代表者の後継ぎ候補や幹部候補・管理職候補の育成、必要な資格・スキル習得のための補助など、人員教育への投資を行いましょう。
採用競争力を向上させる
今後、人員を採用するためには採用競争力を向上させることは不可欠です。
自社が採用したい人材が多くいるであろう求人媒体の選定、採用フローの見直しなどの採用活動のやり方を変えること、自社の労働条件を見直すことの両軸で採用競争力を向上させることが求められます。
多様な働き方を導入する
業界・業種にもよりますが、フルタイムの正社員だけでなく、短時間労働やリモートワーク、業務委託などを導入することも人員を確保する選択肢の1つです。

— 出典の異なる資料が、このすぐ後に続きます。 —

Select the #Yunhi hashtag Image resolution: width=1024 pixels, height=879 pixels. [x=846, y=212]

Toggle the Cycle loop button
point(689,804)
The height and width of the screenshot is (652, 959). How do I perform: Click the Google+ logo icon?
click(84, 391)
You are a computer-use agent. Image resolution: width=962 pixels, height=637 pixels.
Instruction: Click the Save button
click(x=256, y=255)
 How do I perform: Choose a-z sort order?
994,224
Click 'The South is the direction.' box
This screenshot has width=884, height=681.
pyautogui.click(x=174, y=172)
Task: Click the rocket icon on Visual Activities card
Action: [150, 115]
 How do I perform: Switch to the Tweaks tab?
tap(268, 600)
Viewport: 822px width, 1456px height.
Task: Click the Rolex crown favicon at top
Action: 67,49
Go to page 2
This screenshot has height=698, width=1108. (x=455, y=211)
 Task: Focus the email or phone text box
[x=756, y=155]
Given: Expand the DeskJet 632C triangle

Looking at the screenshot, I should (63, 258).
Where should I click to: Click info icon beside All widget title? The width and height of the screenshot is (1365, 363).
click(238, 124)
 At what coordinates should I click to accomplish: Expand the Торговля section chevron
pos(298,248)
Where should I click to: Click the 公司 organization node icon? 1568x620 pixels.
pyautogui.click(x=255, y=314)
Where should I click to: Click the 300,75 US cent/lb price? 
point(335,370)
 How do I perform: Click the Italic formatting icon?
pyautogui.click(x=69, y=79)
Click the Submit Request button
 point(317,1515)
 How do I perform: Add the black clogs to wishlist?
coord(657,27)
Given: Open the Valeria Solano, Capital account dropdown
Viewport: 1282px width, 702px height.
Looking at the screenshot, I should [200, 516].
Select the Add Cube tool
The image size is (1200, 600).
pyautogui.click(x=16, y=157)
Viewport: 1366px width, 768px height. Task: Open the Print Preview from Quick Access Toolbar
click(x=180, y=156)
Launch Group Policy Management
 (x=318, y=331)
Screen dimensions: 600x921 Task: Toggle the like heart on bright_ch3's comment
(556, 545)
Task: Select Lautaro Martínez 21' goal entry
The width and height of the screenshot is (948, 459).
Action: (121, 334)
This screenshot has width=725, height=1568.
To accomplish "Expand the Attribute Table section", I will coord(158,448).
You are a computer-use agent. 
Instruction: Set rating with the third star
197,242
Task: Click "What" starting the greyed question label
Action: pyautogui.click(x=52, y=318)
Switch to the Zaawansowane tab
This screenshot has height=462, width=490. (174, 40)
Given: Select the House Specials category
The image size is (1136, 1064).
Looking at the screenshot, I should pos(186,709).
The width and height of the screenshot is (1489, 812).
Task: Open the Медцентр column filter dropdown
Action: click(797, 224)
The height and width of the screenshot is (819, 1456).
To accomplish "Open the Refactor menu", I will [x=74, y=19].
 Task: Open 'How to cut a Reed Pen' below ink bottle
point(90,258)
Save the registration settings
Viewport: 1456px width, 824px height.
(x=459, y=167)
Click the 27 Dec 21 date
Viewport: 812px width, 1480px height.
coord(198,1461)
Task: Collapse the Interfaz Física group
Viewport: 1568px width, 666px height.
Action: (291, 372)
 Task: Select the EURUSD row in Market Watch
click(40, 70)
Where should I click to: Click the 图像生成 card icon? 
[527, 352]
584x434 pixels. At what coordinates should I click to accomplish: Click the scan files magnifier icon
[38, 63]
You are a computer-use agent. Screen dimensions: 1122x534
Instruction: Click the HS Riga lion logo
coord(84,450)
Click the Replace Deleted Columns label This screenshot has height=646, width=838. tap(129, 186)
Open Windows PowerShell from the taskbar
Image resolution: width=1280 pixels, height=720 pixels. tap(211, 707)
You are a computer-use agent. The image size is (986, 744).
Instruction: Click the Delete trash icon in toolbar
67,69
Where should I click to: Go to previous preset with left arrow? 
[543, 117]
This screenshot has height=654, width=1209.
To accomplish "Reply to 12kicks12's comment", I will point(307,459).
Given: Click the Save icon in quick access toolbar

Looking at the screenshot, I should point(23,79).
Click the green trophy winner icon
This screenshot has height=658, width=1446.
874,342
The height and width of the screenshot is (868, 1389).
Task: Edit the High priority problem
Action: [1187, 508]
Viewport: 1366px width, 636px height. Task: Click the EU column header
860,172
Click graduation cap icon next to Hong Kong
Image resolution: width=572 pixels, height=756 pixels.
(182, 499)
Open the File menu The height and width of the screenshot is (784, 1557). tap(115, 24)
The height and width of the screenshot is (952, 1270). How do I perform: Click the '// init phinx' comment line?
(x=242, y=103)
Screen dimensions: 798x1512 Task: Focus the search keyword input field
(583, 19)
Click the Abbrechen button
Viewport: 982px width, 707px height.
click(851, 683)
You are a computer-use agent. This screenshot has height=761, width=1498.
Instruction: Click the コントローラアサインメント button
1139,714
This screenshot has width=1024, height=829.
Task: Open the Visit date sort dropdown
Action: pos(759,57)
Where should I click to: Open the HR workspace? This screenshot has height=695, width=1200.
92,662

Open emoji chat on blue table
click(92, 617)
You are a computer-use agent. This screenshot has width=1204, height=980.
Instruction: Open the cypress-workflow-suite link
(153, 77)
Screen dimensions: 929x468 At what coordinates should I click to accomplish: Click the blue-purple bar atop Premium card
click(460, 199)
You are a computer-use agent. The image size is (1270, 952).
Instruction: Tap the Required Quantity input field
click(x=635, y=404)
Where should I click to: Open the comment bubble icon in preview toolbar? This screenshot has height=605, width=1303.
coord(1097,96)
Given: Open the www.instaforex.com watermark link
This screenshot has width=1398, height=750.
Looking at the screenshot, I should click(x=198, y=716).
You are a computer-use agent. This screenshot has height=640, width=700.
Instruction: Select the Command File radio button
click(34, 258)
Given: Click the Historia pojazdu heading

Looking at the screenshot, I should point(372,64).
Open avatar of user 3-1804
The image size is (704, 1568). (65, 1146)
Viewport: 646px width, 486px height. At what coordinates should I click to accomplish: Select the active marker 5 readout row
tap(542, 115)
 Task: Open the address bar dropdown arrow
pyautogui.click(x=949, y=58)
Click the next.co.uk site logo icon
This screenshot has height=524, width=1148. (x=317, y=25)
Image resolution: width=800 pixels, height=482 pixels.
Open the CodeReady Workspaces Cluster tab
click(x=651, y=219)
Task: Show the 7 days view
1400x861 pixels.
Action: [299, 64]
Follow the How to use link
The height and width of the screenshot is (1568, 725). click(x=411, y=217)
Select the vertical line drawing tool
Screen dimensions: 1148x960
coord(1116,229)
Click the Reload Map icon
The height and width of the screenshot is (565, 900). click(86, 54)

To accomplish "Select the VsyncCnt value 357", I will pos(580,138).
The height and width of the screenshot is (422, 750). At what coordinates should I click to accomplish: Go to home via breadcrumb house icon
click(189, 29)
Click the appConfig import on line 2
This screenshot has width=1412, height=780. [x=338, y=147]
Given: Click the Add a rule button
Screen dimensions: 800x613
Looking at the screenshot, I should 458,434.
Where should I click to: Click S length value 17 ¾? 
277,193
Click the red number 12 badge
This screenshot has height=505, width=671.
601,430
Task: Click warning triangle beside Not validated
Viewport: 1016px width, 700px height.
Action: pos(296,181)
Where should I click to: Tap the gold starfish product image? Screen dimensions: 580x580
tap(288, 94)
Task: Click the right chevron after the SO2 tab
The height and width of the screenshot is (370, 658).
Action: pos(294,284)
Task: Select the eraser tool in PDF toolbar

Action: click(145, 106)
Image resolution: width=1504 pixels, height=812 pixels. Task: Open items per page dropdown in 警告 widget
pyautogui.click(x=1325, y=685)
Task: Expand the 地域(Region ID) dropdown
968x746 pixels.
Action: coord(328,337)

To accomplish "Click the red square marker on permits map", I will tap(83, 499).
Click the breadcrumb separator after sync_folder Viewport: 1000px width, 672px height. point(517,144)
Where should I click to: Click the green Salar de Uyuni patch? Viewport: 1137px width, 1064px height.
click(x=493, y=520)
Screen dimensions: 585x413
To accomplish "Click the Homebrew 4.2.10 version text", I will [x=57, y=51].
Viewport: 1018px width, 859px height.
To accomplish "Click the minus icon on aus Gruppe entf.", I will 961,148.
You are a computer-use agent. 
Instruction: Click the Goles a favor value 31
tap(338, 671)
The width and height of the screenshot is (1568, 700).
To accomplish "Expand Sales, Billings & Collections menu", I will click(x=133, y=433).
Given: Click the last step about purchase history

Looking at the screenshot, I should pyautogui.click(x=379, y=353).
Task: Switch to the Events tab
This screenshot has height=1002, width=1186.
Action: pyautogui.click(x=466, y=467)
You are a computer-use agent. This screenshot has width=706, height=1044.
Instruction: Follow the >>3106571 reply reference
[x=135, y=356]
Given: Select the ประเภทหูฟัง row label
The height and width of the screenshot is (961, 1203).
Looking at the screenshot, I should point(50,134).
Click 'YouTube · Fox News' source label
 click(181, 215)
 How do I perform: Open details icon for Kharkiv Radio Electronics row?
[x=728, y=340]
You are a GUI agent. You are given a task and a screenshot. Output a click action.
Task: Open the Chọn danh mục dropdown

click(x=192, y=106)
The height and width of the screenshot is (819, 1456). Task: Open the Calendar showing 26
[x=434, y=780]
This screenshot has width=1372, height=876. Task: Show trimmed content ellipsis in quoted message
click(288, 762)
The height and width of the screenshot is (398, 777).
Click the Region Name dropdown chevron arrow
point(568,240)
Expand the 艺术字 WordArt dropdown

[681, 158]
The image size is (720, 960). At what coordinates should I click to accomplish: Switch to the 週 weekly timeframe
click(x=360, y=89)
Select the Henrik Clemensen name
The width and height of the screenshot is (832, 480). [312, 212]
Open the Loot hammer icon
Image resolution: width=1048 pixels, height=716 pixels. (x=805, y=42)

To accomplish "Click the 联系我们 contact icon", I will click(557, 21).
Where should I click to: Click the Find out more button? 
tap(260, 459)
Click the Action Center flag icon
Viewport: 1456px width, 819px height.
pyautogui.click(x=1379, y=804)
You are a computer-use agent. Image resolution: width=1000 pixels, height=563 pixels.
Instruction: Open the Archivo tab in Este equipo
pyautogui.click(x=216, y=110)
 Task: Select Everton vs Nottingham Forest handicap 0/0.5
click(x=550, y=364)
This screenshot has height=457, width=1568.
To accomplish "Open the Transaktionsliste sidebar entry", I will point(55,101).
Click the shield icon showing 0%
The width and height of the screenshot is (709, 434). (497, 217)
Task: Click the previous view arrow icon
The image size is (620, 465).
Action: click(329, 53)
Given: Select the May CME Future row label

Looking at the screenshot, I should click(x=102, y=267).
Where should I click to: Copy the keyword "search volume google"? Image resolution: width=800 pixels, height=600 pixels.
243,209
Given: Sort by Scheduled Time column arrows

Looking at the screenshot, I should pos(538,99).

リモートワークの導入などによって働く場所の制限がなくなったこと、雇用形態もフルタイム以外の選択肢が増えたことなどから、優秀な人材を確保するためには、フルタイム正社員のみの採用から枠を広げることを検討することも必要です。
人手不足倒産のリスクを軽減し、予防策・対策を講じることで、強い企業を作ろう
今回は、人手不足倒産の発生件数の推移や発生の原因・対策などについて紹介しました。
今後はさらに人材獲得競争が激化し、採用できる企業と採用できない企業が大きく分かれることが想定されます。
人材定着や教育に投資して人手不足倒産のリスクを軽減すること、採用競争力を向上させること、ITツールや機械を活用して業務を効率化させることなどで、長く続く企業を作っていきましょう。